Other book festivals are struggling mightily. They too could go the way of Kingston.
And consider the cold winds blowing from the south. What happens to a Canadian publisher that is reliant, at least to some degree, on U.S. readership?
Further, what will become of federal support for the literary ecosystem under new leadership? Reading the tea leaves (or the polls), we are looking at a Pierre Poilievre government in 2025. How generous will Conservatives be with arts grants?
Maybe you don’t care. Kingston WritersFest? Never went, never planned to, now never will. And New Star Books? Never heard of it.
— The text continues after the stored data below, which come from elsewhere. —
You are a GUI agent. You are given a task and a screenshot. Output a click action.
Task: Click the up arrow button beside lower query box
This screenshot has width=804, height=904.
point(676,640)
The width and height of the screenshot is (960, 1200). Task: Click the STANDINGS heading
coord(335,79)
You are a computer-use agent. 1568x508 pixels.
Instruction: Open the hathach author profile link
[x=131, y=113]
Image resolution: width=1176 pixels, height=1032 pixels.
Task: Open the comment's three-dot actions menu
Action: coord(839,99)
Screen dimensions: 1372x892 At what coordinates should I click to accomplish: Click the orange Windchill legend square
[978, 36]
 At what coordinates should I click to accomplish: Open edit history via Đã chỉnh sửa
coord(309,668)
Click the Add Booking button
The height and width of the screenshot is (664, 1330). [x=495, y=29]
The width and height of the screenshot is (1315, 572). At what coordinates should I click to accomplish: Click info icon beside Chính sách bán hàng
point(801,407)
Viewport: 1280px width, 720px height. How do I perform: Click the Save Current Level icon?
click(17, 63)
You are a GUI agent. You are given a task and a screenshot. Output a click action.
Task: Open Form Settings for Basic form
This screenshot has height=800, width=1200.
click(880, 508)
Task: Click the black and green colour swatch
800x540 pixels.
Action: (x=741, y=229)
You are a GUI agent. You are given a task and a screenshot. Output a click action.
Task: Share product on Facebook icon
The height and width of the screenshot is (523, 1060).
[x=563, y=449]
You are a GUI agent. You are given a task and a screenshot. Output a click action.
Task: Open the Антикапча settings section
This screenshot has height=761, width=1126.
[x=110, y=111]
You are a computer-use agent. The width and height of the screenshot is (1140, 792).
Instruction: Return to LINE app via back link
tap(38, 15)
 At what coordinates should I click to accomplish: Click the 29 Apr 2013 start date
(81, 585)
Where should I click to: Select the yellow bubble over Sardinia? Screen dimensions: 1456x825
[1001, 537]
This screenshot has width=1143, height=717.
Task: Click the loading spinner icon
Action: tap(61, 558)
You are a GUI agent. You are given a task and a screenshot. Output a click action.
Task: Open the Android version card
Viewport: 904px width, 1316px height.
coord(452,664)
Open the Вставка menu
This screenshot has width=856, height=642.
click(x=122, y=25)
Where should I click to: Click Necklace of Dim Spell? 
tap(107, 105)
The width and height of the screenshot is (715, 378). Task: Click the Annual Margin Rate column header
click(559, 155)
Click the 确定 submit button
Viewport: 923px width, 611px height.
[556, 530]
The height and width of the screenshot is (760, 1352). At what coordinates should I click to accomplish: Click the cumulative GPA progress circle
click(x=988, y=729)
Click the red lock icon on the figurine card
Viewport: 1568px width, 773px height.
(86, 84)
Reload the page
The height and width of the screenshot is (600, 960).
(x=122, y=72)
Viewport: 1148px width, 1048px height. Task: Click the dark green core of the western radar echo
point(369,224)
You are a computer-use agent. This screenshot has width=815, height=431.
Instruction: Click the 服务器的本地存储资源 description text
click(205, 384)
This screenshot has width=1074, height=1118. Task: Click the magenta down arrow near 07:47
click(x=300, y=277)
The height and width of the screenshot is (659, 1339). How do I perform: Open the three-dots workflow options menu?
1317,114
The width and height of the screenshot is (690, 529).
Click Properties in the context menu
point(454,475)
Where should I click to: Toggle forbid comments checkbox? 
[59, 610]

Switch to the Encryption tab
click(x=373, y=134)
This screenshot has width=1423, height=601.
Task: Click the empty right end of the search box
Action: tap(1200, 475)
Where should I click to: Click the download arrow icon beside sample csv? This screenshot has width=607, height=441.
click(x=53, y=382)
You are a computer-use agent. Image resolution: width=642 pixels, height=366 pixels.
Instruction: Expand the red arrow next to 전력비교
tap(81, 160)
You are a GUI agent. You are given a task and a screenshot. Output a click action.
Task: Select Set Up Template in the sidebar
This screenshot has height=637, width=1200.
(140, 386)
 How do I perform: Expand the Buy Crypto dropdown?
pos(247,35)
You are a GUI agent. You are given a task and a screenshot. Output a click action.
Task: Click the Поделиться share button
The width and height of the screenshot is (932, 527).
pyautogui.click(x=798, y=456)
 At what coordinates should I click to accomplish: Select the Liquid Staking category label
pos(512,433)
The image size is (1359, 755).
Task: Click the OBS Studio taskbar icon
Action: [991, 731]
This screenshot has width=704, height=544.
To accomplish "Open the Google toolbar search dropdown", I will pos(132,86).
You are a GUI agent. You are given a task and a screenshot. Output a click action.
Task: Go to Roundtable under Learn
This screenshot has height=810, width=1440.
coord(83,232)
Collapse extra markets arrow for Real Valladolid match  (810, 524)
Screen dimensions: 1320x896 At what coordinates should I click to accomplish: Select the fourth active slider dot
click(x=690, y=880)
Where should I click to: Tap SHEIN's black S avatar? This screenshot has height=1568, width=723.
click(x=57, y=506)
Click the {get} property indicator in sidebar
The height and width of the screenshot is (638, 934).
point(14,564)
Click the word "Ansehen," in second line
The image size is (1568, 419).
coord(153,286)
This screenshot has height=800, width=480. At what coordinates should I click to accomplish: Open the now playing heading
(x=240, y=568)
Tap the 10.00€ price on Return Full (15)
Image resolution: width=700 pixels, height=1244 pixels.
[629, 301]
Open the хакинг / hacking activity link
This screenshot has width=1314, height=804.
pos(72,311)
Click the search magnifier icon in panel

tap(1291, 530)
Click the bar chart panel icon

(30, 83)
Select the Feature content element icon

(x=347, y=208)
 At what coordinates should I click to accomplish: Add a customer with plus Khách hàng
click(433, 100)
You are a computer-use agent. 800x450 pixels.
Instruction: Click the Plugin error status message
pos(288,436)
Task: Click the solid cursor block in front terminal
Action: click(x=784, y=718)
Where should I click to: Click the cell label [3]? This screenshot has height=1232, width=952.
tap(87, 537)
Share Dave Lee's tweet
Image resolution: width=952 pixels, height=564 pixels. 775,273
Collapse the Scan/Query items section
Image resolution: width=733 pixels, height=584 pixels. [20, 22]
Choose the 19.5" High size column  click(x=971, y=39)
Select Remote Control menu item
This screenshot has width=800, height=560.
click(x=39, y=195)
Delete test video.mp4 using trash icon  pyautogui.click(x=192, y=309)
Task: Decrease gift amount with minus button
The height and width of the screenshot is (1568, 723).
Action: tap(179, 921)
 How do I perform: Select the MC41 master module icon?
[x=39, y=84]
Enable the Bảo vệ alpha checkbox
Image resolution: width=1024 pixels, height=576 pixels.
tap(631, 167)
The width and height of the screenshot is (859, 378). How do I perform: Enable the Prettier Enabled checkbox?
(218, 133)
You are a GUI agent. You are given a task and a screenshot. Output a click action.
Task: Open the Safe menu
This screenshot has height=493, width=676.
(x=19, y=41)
Fair enough. But Canadian culture helps distinguish us from the behemoth to the south – the one suddenly making a lot of noise about us.
Consider New Star’s final list: a non-fiction book about Canadian media (Tomorrow’s News by Marc Edge); another about extremely flawed Canadian historical figures after whom streets, lakes and towns are named (When Heroes Become Villains by Jon Bartlett and Brian Robertson); and a novel based on The Scarlet Letter, with a neurodiverse narrator and a gender-fluid child (Hester in Sunlight by Hannah Calder).
I doubt even Margaret Atwood will be able to save the day, once we see how badly the day (and the country) requires saving. But we need Canadian voices during this geopolitical nightmare – and always. As a great Canadian singer-songwriter warned: “Don’t it always seem to go that you don’t know what you’ve got till it’s gone?”
There are many ways to pave paradise.